Premise: A reboot of the classic tale of Jason Voorhies killing teens in the woods around Crystal Lake.
This Friday the 13th reboot was being made at almost the exact same time as the horror comedy Cabin in the Woods. I find this very funny, because as I watched this movie, I kept thinking about Cabin in the Woods. While Cabin in the Woods is a satire of the horror genre in general, I think it's going especially hard at Friday the 13th and movies of its ilk. Both Cabin and this movie have the over-the-top deaths, unnecessary nudity, and isolated woodland settings. They even have stoner comic relief characters. Since both were made around 2008, the looks and quality of the films are very similar. Comparing the two movies is like if Walk Hard was being made at the same time as Walk the Line. Everything that Friday the 13th was trying to do with genre seriousness, Cabin in the Woods was lampooning at the same time.
Now, Cabin in the Woods had some studio shuffling that pushed its release by a couple years, which made it look more like a response to the late 2000s run of mediocre horror remakes than it actually was. Upon closer examination though, it's even savvier a movie than I thought.
There's a school of thought that you should review a movie based on how effective it is at being the movie it's trying to be. You know, judge a comedy by how well it earns its laughs. Judge a legal drama by how compelling the legal theatrics are. I mostly try to adhere to this, but I'd be lying if I said that personal taste didn't get in the way. I'm not a fan of traditional slasher movies. I don't mind the same elements when moved to something like V/H/S for some reason. In the Friday the 13th or even Nightmare on Elm Street mold, it does little for me. I don't care about creative deaths, the design of the antagonist, or about how many boobs are in the movie*. So, a movie that lovingly recreates the 80s formula for a modern movie does nothing for me. That goes to say that this Friday the 13th doesn't transcend the genre. It's not making a fan of people who don't think they'll like this kind of movie going in.
*Don't get me wrong. I'm not above boobs in a movie. I just don't need them in horror. Frankly, I find it confusing seeing a naked woman who then gets a harpoon shoved through her chest.
I guess it's decently successful as a "dumb slasher". The Jason design is nice and imposing. There are some very loud onscreen deaths. I think it tries a little too hard for camp. I'm just not a big fan in a horror movie of when you can tell how much silly fun the filmmakers are having on screen. It's way too easy for me to imagine Marcus Nispel and company on set, gleefully discussing the blood splatter needed in a certain scene. I can hear them telling Ben Feldman at the beginning "Don't worry. You can't go too big". I do kind of like Danielle Panabaker and Jared Padalecki in the lead roles. I think they work alright for this kind of movie. That's most of what I found to keep me going though. They rest of it was simply effective at being a kind of movie I don't care that much for.
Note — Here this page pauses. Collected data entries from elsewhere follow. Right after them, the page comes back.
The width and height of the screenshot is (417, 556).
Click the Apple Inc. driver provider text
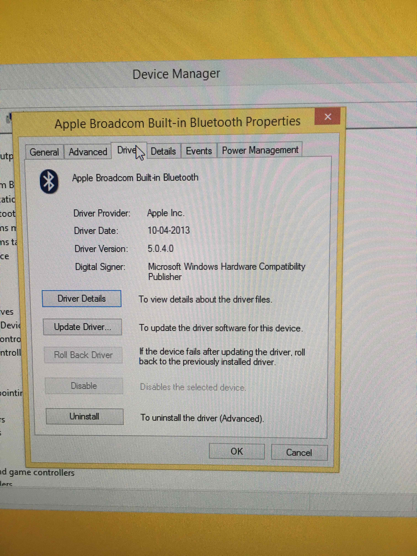(166, 213)
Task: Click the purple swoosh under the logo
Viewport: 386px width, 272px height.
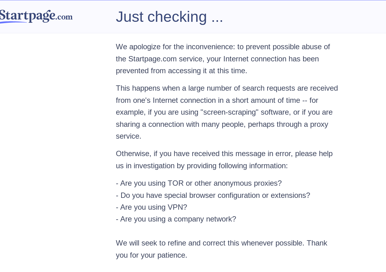Action: point(12,22)
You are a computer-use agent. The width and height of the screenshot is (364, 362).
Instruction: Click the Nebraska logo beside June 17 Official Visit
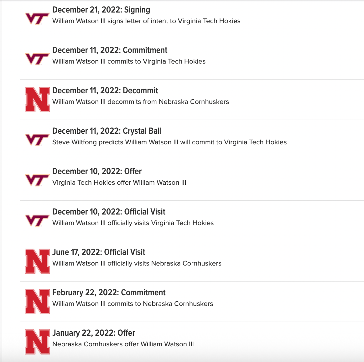[x=37, y=261]
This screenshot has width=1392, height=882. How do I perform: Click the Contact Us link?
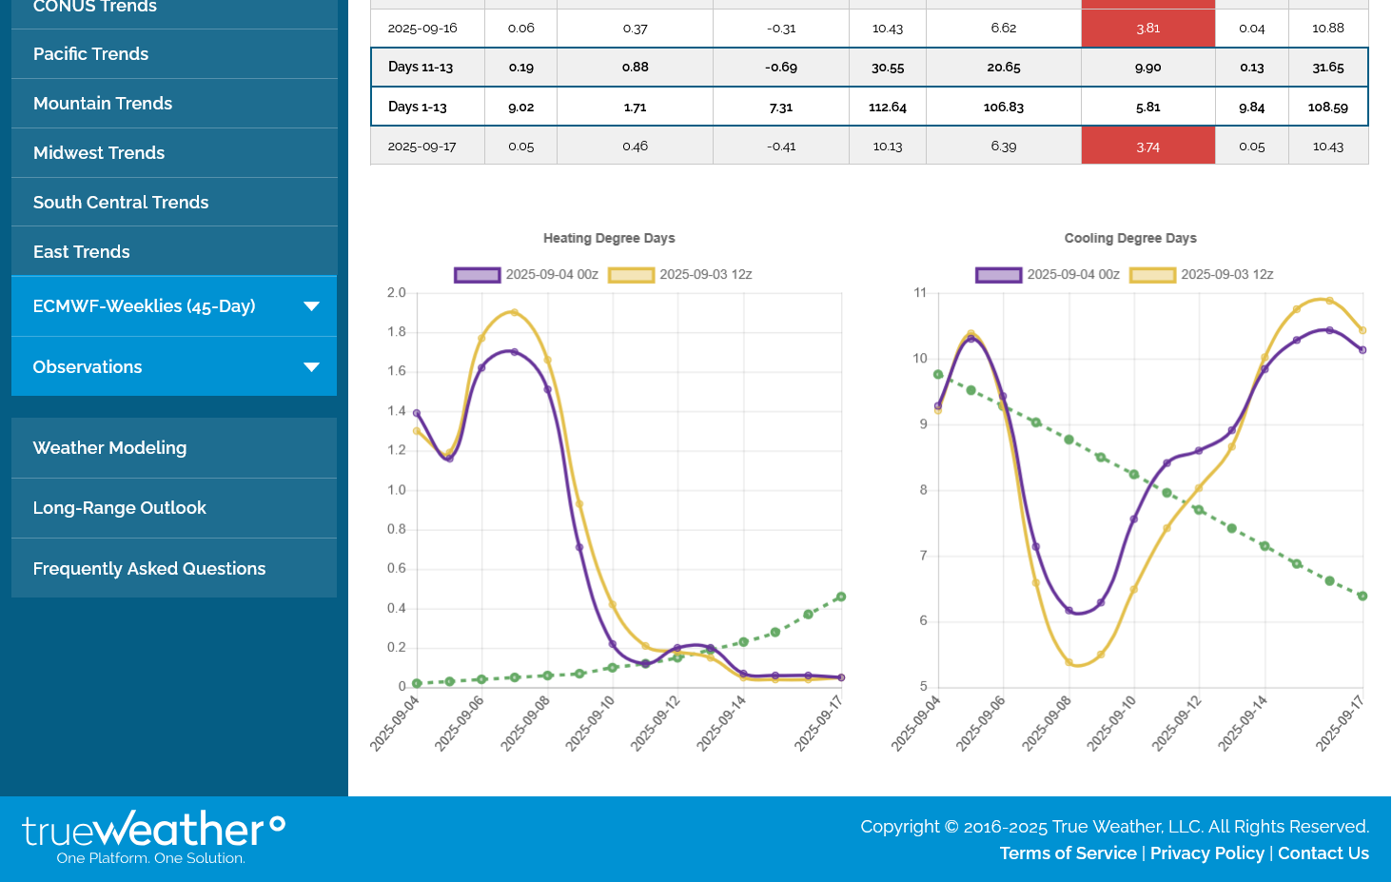point(1323,853)
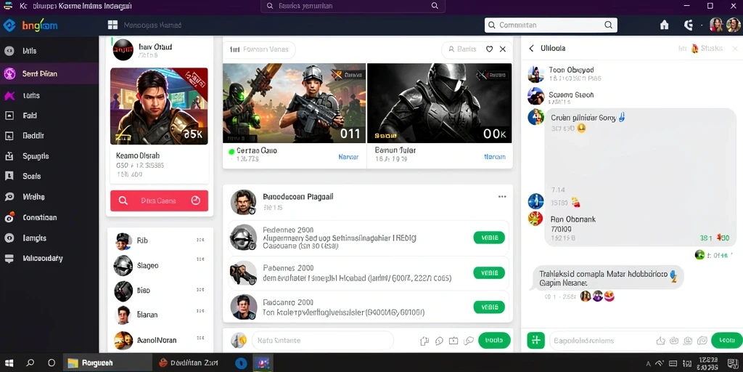Click the like thumbs-up icon in chat input
The height and width of the screenshot is (372, 743).
tap(660, 340)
By my metrics of good horror, there wasn't a lot to like in this. Did it scare me? No. There was no sense of dread in this. The jump scares were mostly unearned. Were there any stakes? Not really. I figured which people would and wouldn't die pretty early, and I was never that interested in why Jason was killing people. Did the comedy have anything clever to say? I don't need horror to have any humor, but if it's there, I want it to have something smart to say about the genre. When this movie was trying to be playful, it only served to undercut the movie by saying "We aren't taking it that seriously either".
More power to you if this is the kind of horror you're into. It's got the baseline thrills and a pretty good cast. I didn't hate watching it. While it didn't do any of the stuff I love in horror, it also didn't relish the sadistic stuff that normally turns me off either.